* _Task goal_:
Transcribe exactly the stretch of lines beginning at the one containing "[Show cart contents] (324, 42)" and closing with the last line of the entries below. Omit images.

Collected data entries
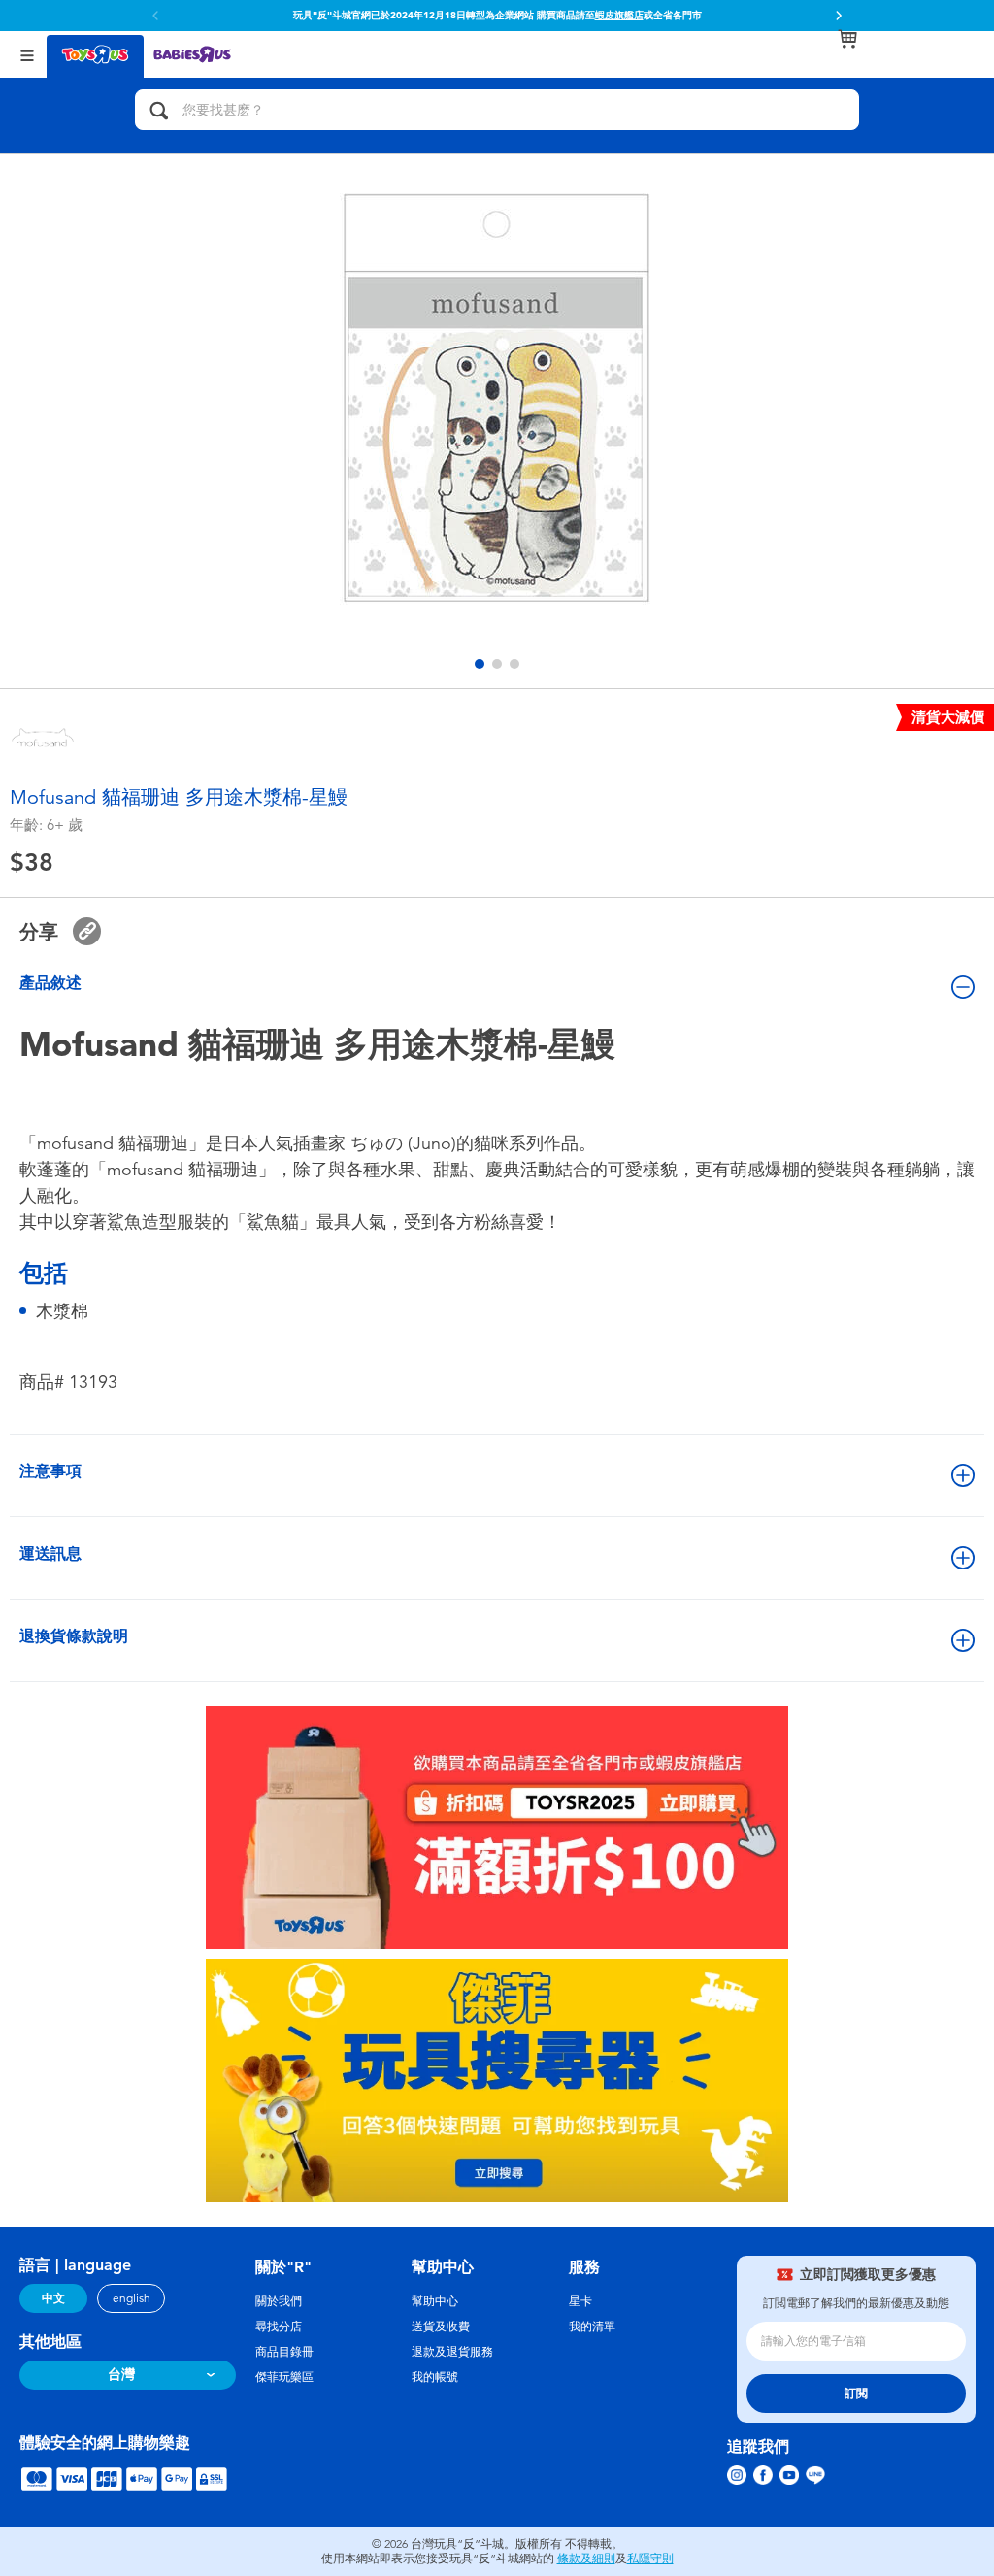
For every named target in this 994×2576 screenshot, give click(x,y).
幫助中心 (435, 2301)
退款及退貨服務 (452, 2352)
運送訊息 (50, 1553)
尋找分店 (278, 2326)
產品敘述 (50, 983)
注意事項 (50, 1471)
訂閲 (856, 2393)
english (131, 2298)
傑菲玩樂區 (284, 2377)
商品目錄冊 (284, 2352)
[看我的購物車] (847, 38)
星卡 (580, 2301)
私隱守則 (650, 2558)
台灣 (121, 2374)
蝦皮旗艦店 (619, 15)
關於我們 (278, 2301)
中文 (53, 2298)
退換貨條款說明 (73, 1636)
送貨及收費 (441, 2326)
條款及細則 (586, 2558)
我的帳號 (435, 2377)
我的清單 (592, 2326)
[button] (838, 15)
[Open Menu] (27, 54)
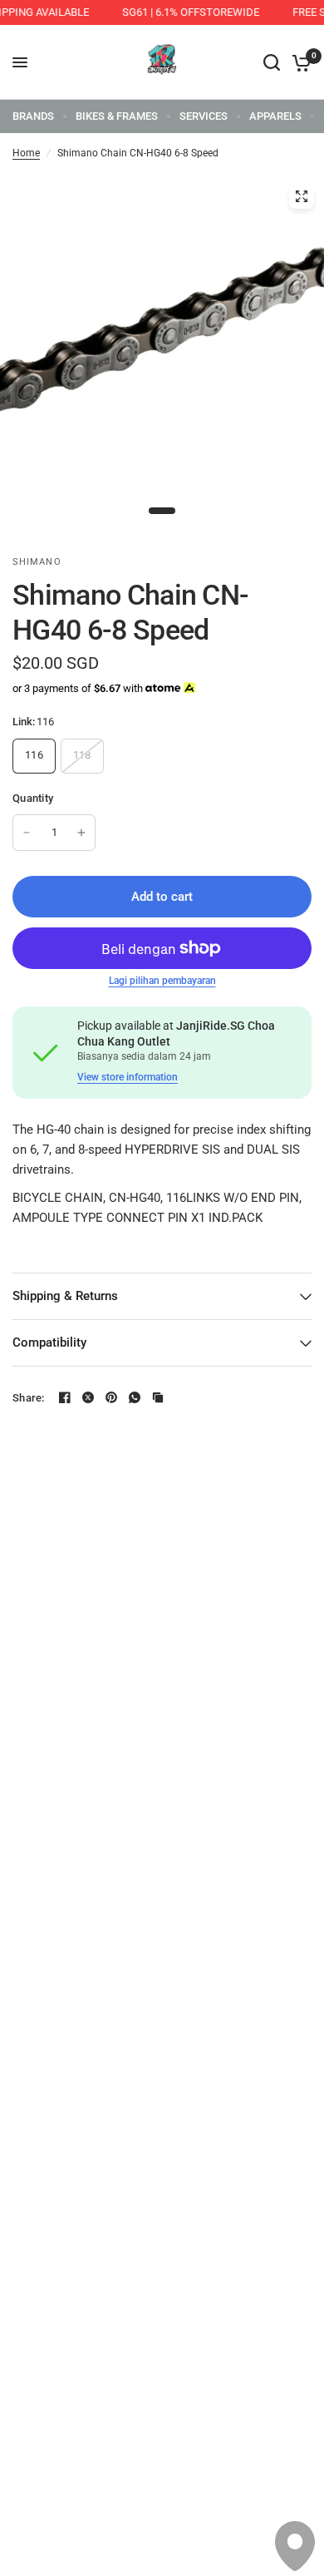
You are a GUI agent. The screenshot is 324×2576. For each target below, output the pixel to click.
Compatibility (49, 1342)
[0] (299, 62)
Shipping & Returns (65, 1295)
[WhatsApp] (135, 1397)
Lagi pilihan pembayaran (162, 981)
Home (26, 153)
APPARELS (275, 116)
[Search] (272, 62)
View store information (127, 1077)
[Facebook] (65, 1397)
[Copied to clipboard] (158, 1397)
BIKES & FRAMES (117, 116)
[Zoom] (301, 196)
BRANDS (33, 116)
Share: (28, 1397)
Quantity (32, 798)
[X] (88, 1397)
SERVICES (203, 116)
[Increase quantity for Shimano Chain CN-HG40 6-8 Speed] (81, 832)
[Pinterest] (111, 1397)
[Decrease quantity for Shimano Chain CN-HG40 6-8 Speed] (26, 832)
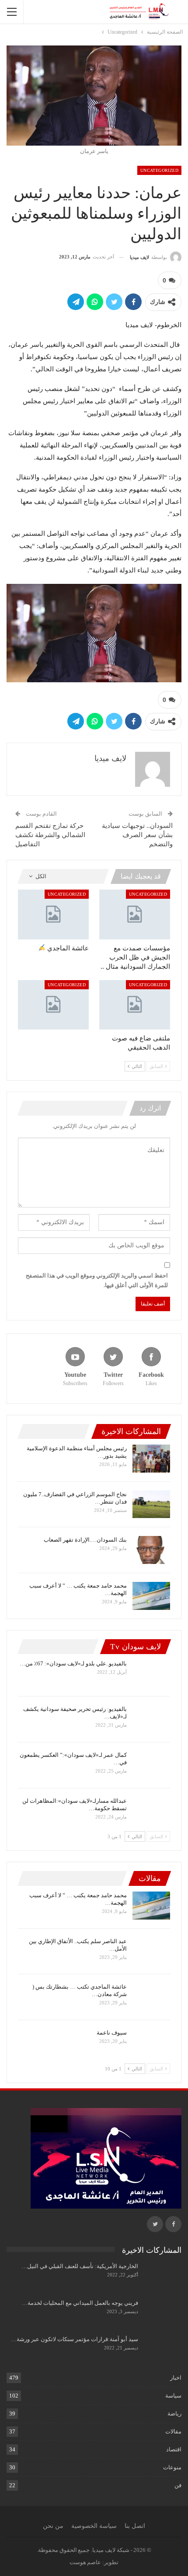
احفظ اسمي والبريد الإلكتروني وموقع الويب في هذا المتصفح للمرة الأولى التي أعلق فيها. (97, 1280)
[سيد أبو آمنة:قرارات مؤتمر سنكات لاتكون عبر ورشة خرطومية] (162, 2349)
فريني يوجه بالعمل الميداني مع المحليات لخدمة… (80, 2303)
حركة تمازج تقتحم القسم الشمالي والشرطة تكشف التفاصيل (50, 835)
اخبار (175, 2377)
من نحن (53, 2526)
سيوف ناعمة (112, 2032)
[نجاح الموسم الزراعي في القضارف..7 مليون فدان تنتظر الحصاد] (151, 1504)
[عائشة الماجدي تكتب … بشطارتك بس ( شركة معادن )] (151, 1997)
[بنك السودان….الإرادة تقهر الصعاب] (151, 1550)
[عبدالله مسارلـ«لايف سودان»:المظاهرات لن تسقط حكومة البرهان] (151, 1811)
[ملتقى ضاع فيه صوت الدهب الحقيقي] (134, 1005)
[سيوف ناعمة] (151, 2043)
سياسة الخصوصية (94, 2526)
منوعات (172, 2467)
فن (177, 2485)
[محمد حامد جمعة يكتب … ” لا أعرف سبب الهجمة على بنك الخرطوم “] (151, 1596)
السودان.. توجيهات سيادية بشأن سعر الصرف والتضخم (137, 835)
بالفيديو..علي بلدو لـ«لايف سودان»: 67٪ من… (73, 1663)
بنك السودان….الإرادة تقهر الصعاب (85, 1539)
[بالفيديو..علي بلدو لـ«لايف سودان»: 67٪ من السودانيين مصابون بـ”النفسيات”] (151, 1674)
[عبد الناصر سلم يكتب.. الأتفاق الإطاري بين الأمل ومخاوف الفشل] (151, 1951)
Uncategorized (159, 170)
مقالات (173, 2431)
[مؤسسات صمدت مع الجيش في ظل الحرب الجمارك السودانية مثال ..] (134, 914)
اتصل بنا (135, 2526)
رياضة (174, 2413)
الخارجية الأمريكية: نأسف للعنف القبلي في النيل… (79, 2266)
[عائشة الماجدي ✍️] (53, 914)
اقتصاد (173, 2449)
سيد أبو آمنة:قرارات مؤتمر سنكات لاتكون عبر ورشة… (74, 2339)
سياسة (173, 2395)
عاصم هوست (85, 2562)
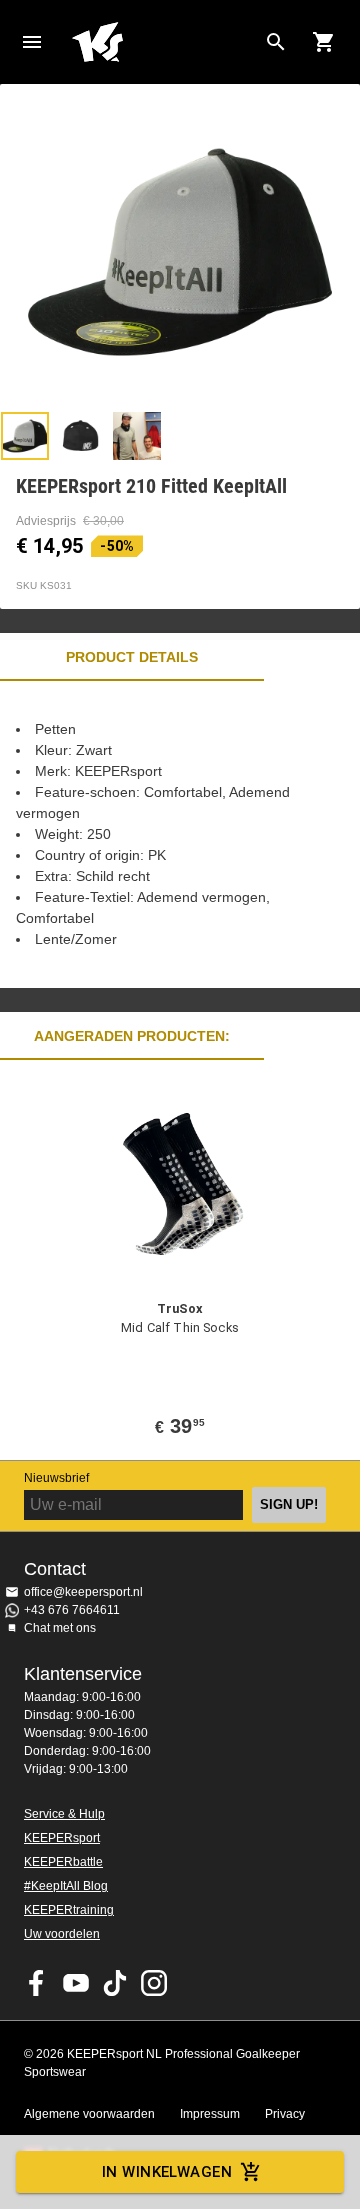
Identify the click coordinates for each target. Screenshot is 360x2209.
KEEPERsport (62, 1838)
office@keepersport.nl (83, 1592)
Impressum (210, 2114)
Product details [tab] (132, 657)
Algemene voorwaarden (89, 2114)
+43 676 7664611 (72, 1610)
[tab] (25, 436)
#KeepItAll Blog (66, 1886)
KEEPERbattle (63, 1862)
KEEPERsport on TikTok (115, 1983)
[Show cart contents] (324, 42)
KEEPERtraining (69, 1910)
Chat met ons (60, 1628)
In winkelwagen (167, 2172)
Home (164, 42)
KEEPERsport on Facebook (37, 1983)
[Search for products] (276, 42)
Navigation (32, 42)
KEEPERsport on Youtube (76, 1983)
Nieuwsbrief (56, 1478)
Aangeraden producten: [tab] (132, 1036)
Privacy (285, 2114)
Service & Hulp (64, 1814)
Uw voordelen (62, 1934)
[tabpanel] (180, 834)
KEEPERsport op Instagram (154, 1983)
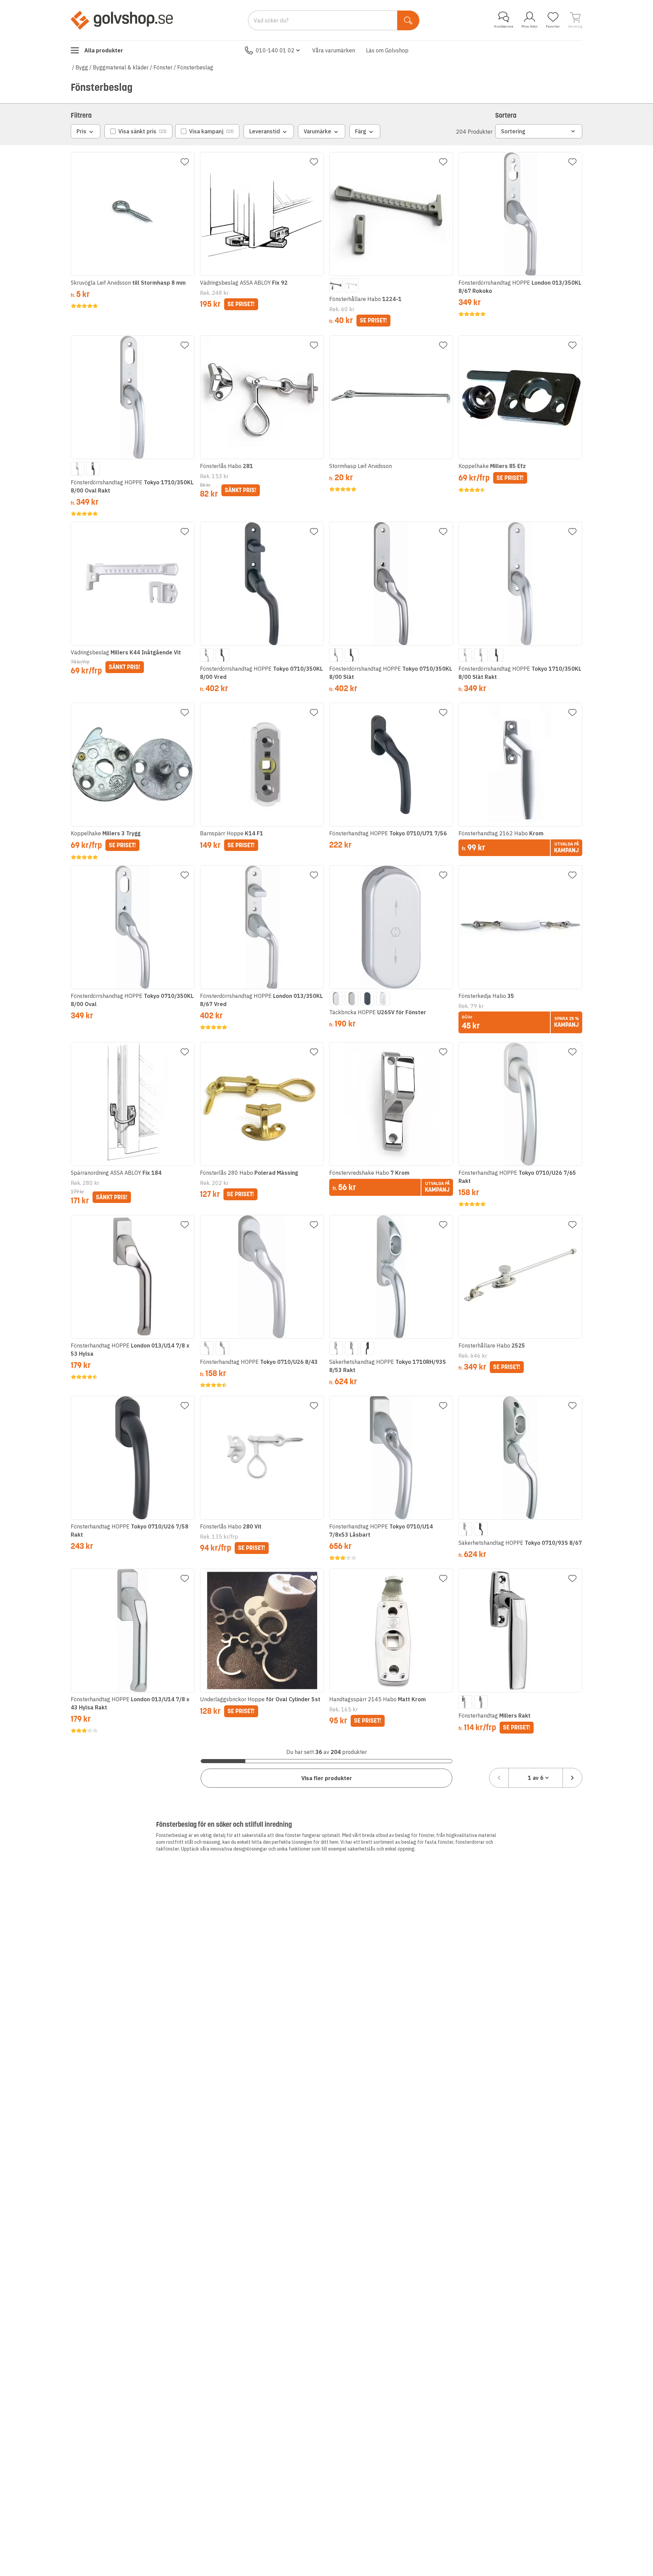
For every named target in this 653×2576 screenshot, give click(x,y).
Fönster (162, 67)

* _Task solution_:
[Show cart contents] (324, 42)
KEEPERtraining (69, 1910)
Chat met ons (60, 1628)
In winkelwagen (167, 2172)
Home (164, 42)
KEEPERsport on Facebook (37, 1983)
[Search for products] (276, 42)
Navigation (32, 42)
KEEPERsport on Youtube (76, 1983)
Nieuwsbrief (56, 1478)
Aangeraden producten: [tab] (132, 1036)
Privacy (285, 2114)
Service & Hulp (64, 1814)
Uw voordelen (62, 1934)
[tabpanel] (180, 834)
KEEPERsport op Instagram (154, 1983)
For every named target in this 653×2576 screenshot, give click(x,y).
Fönster (162, 67)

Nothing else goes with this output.